We have introduced a few newborns into our family and have had different reactions along the way; we’ve had all 3 completely smitten over their newborn sister, a 2 year old completely ignore his sister and we’ve also been told that the bin men can come and collect the baby now! I think we can say that we now feel a little experienced in the reactions of toddlers and older children to a new family addition, so I thought it was time I shared with you how to make the transition easier.
1. It may be exciting news but take your time in sharing the happy news with your children. Pregnancy is such a long time for expecting parents so this is definitely true for a little one waiting for a baby to arrive.
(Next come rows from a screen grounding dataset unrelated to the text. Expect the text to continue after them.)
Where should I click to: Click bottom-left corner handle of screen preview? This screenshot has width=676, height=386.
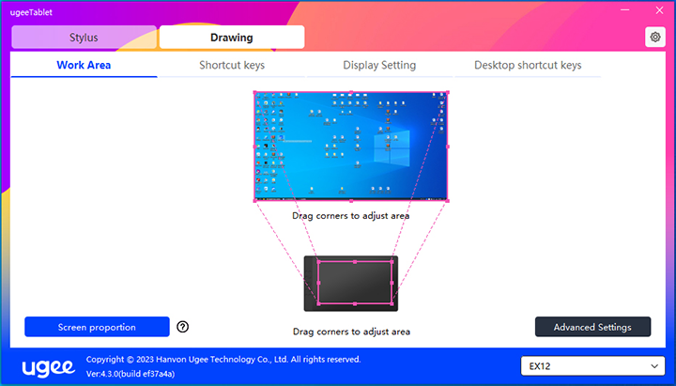(x=254, y=200)
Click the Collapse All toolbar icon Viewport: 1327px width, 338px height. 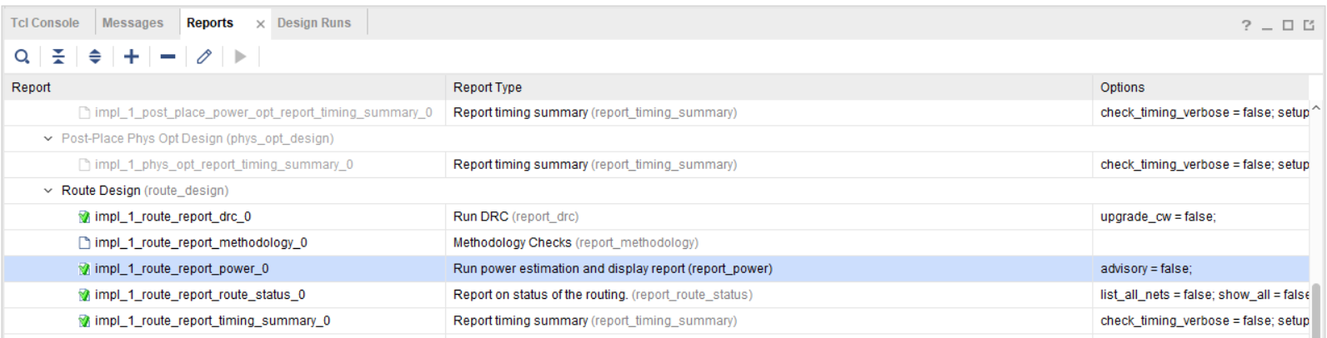(58, 57)
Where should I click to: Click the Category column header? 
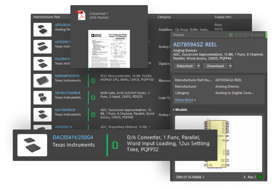point(164,17)
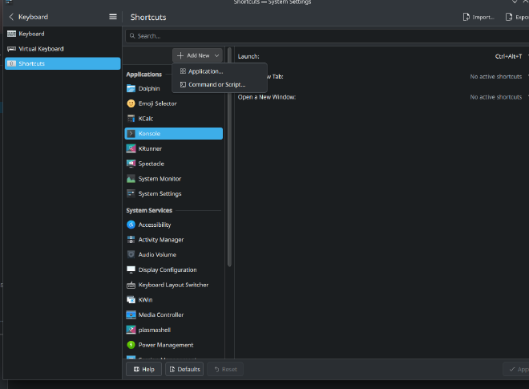Choose Application... from the Add New menu
529x389 pixels.
205,71
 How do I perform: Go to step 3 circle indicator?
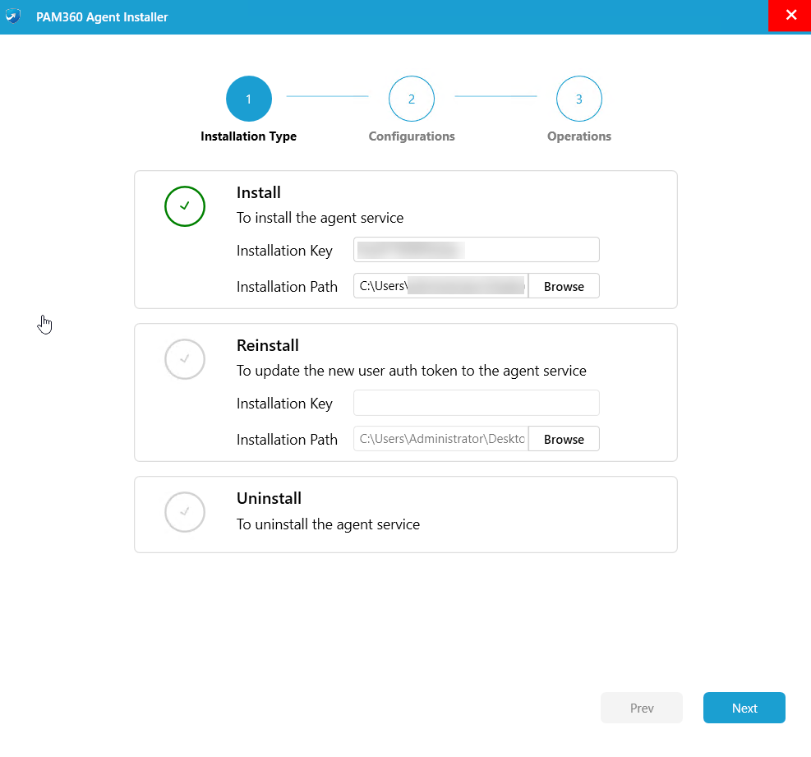tap(578, 99)
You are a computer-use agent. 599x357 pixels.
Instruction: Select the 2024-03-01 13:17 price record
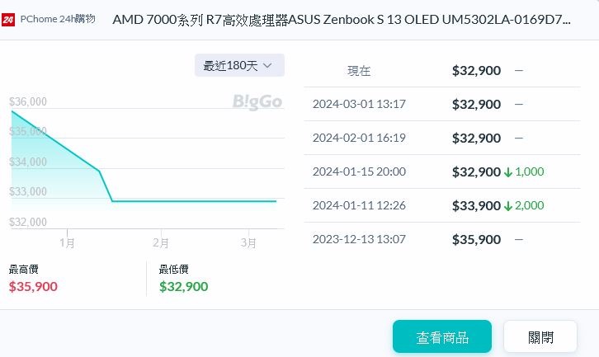click(442, 104)
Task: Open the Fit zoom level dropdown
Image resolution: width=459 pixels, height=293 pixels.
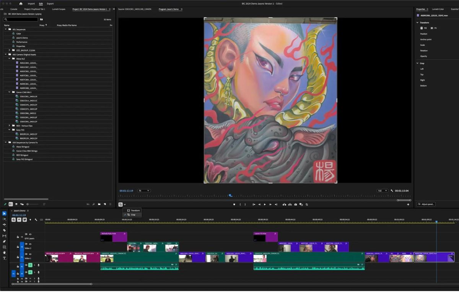Action: point(144,191)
2. Prepare smaller children with books such as ‘There is a house inside my Mummy.’ Helping them become familiar with growing tummies and the words ‘sister’ and ‘brother.’ Let them know that there will be extra visitors and family coming over to visit and maybe help look after them.
3. Talk to them about babies and don’t sugar coat it! Explain to them that yes it will be their cute newborn to cuddle but that babies also do cry and take up time. Also explain to them that you will be in hospital to have the baby. We have had our children attend scans or listen to the heartbeat to let them feel involved, I think this really did help them understand a little and also become familiar with a hospital before the birth, so it doesn’t seem scary on the day they may visit you and the baby. We also purchased 3 little knitted teddies from the WRVS shop in the hospital and the new baby gifted them when they first met. Don’t feel like you have to lavish them with gifts, mine were happy with a tiny teddy and to help themselves to a few chocolate Heroes at my bedside!
4. Involve them in preparing for their sibling. Let them help organise the nursery or for hand-me-down items share and tell them stories about their old baby items and memories. For younger ones maybe you could introduce another baby to them, so they can interact with other babies or give them a doll to play with and care for.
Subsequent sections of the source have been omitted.